A new report detailing an analysis of the 2022 redistricting cycle has found that dozens of races went uncontested and the way Americans elect congressional representatives is “fundamentally broken and in need of reform.”

For the 2022 midterm election cycle, 90 percent of districts were uncompetitive, which gave each major political party an enormous number of “safe” districts where voters can basically be ignored, the report from advocacy group Fix Our House concluded.

“Last year’s once-in-a-decade congressional redistricting process was a disaster,” Fix Our House noted. “There were drawn-out fights over map proposals and cynical attempts at gerrymandering more nakedly self-serving and partisan than ever. There were disregarded deadlines, leaving voters unsure of who their choices were and candidates unsure where to campaign, sometimes until just days before their primary election.”

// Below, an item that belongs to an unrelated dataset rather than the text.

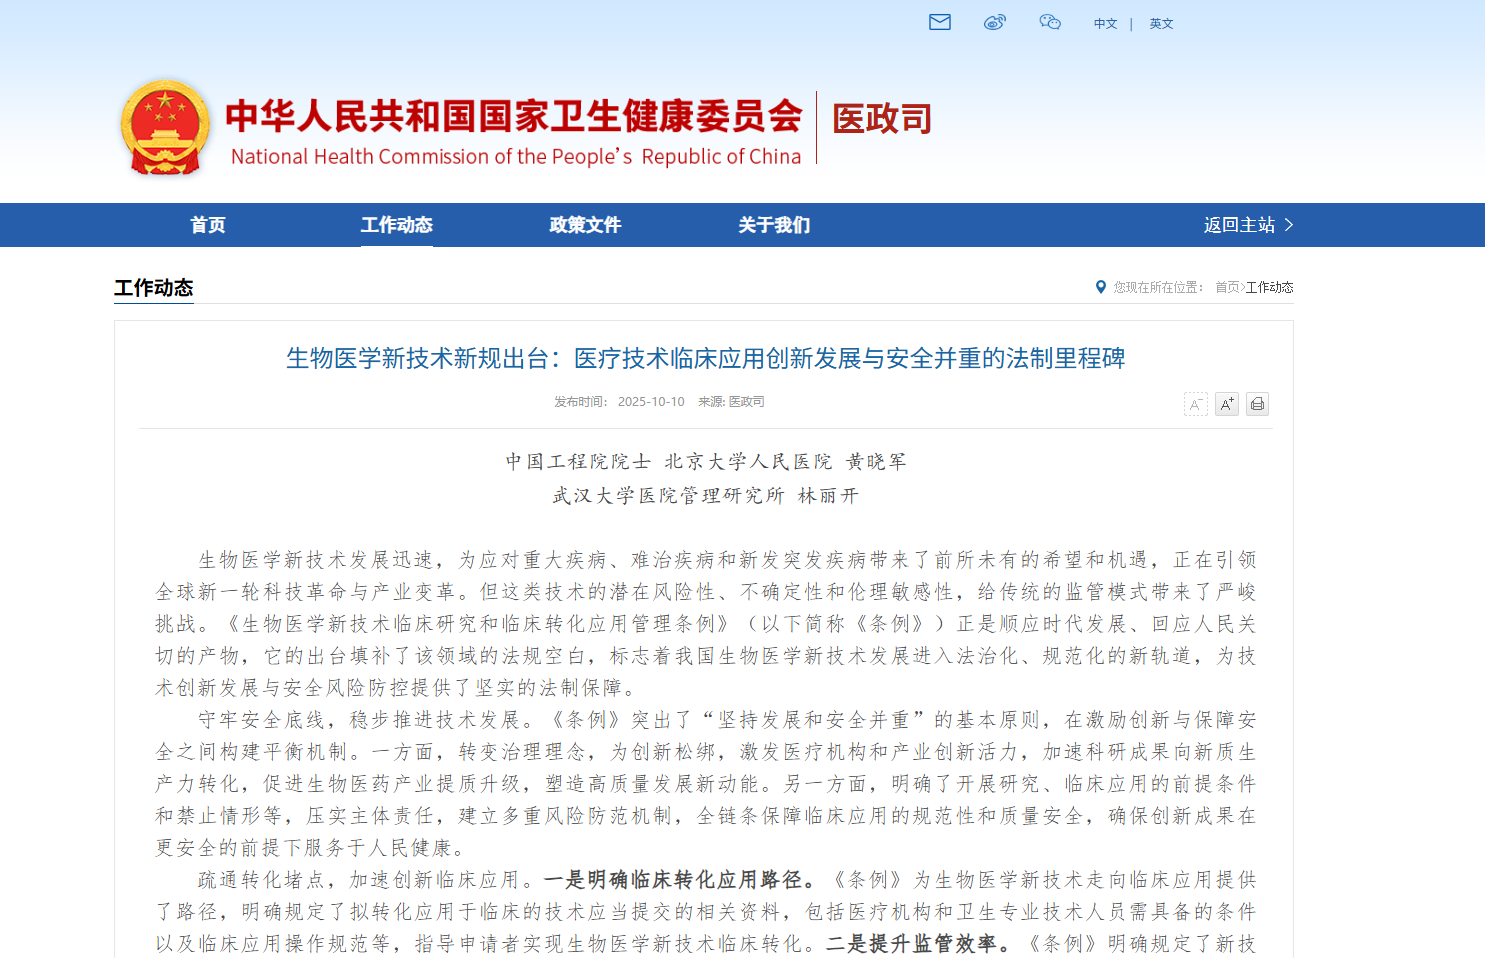
Task: Click 返回主站 link in navigation bar
Action: (x=1239, y=225)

As a result of redistricting, 35 congressional races went completely uncontested — 16 had just a single candidate, while 19 others had only one major party candidate on the ballot. Fix Our House says it is “unacceptable for such a sizable chunk of voters to have virtually no change” in who, or which party, represents them.

“Under single-winner districts, in some parts of the country, every seat is safe for one party only,” the report states. “In any safe district, there are many voters who favor the minority party, and undoubtedly many who would prefer a different party entirely.”

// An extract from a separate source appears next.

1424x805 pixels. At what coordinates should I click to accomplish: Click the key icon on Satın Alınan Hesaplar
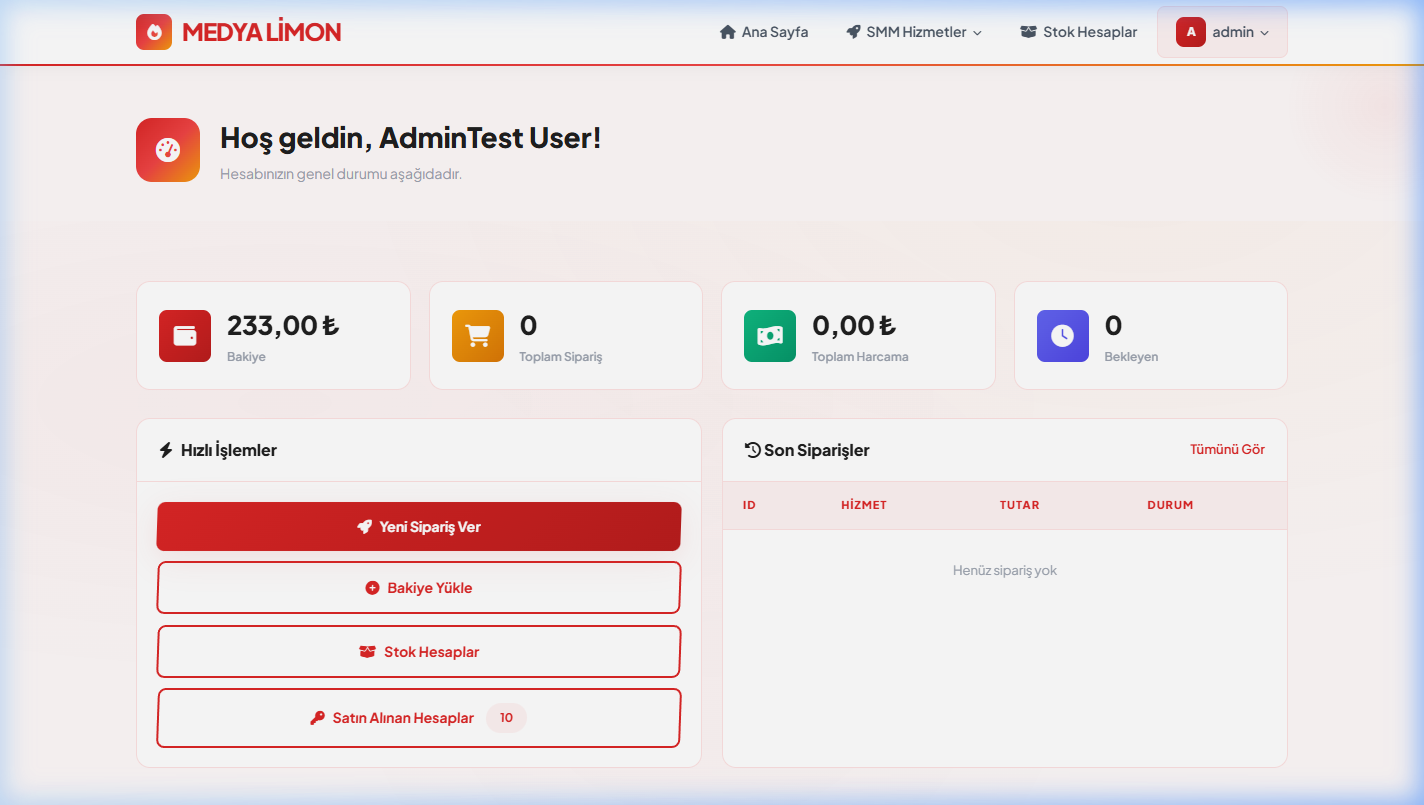pyautogui.click(x=319, y=717)
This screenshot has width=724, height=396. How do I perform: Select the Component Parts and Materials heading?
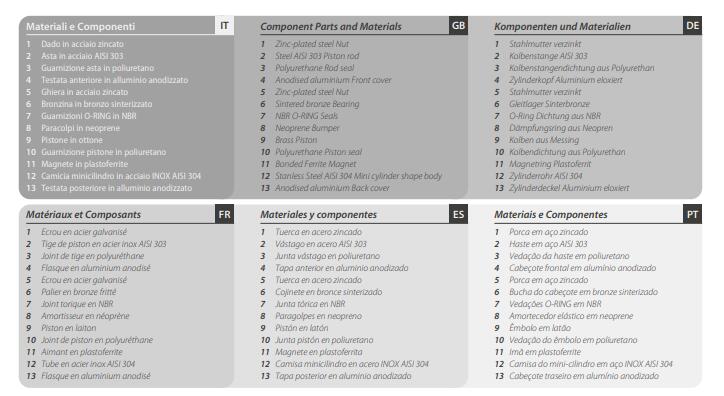coord(331,27)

A conclusion reached by researchers is that single-winner districts are responsible for the U.S. two-party political system, as the threshold for victory in such areas makes it nearly impossible for a candidate unaffiliated with either the GOP or Democratic Party to win.

“In an earlier era, both Democrats and Republicans could compete more broadly. But the parties have now sorted by region – with Democrats living in cities and dense suburbs and Republicans living in the exurbs and more sparsely populated suburbs,” Fix Our House says. “This makes it hard for even the most fair-minded mapmakers to draw districts that are competitive while still being relatively compact and coherent.”

Authors of the report call for changes allowing for “proportional representation,” where instead of each congressional district electing one representative, states divide into larger regions that elect several winners.

Fix Our House argues that this system would allow voters to support multiple candidates, where each party would win seats in proportion to its share of votes cast.